Assignment:
Without the pictures, output all of the data exactly.

--- START ---

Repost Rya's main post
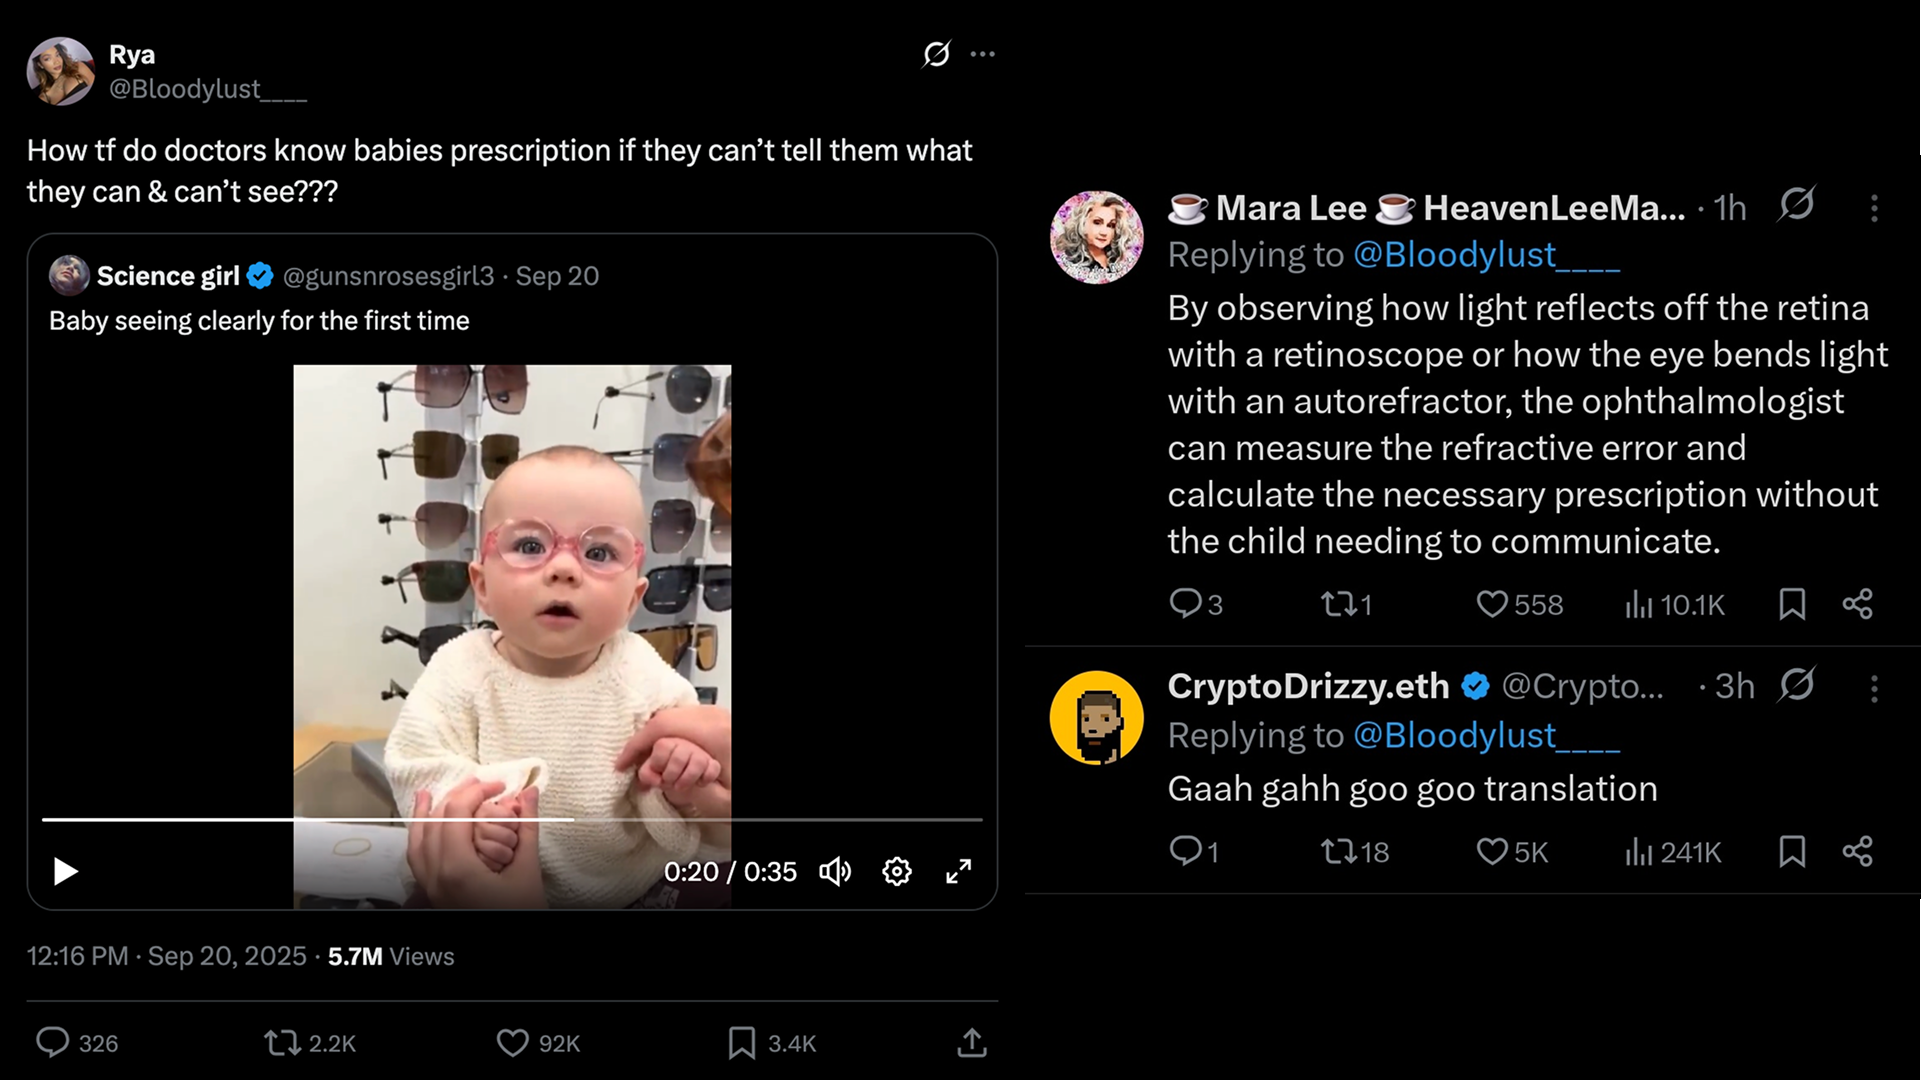 (x=282, y=1043)
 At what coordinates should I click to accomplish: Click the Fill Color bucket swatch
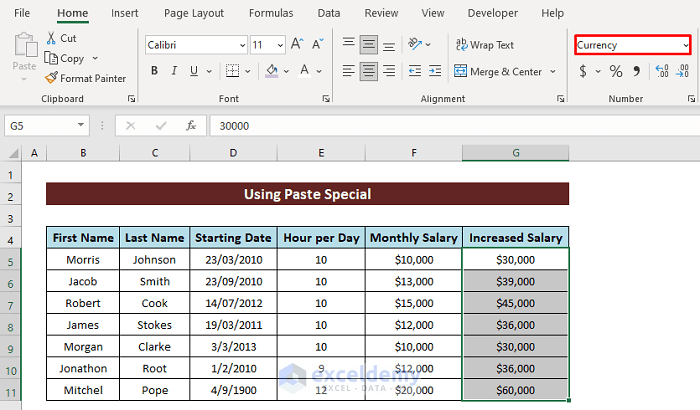pyautogui.click(x=271, y=71)
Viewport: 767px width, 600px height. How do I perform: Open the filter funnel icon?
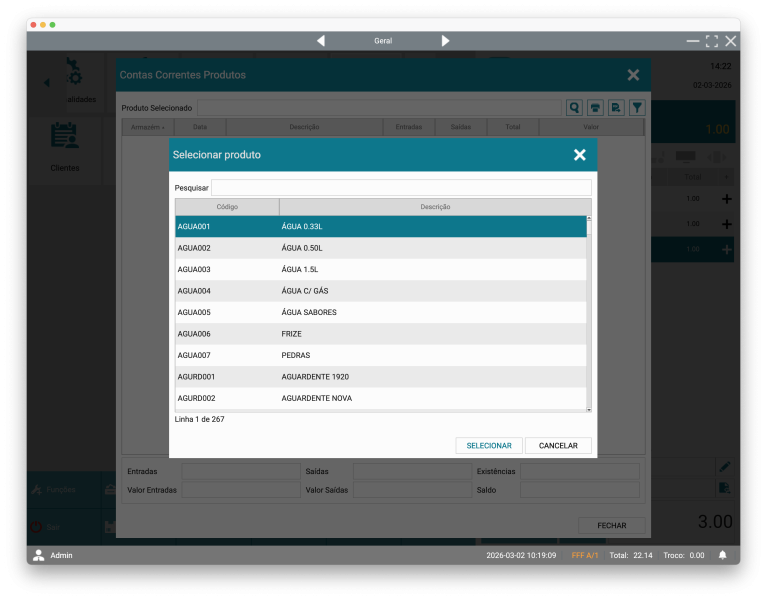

--- END ---

Exercise output:
Repost Rya's main post
 (x=282, y=1043)
 At what coordinates should I click to accomplish: Click the Fill Color bucket swatch
pyautogui.click(x=271, y=71)
Viewport: 767px width, 600px height. How do I perform: Open the filter funnel icon?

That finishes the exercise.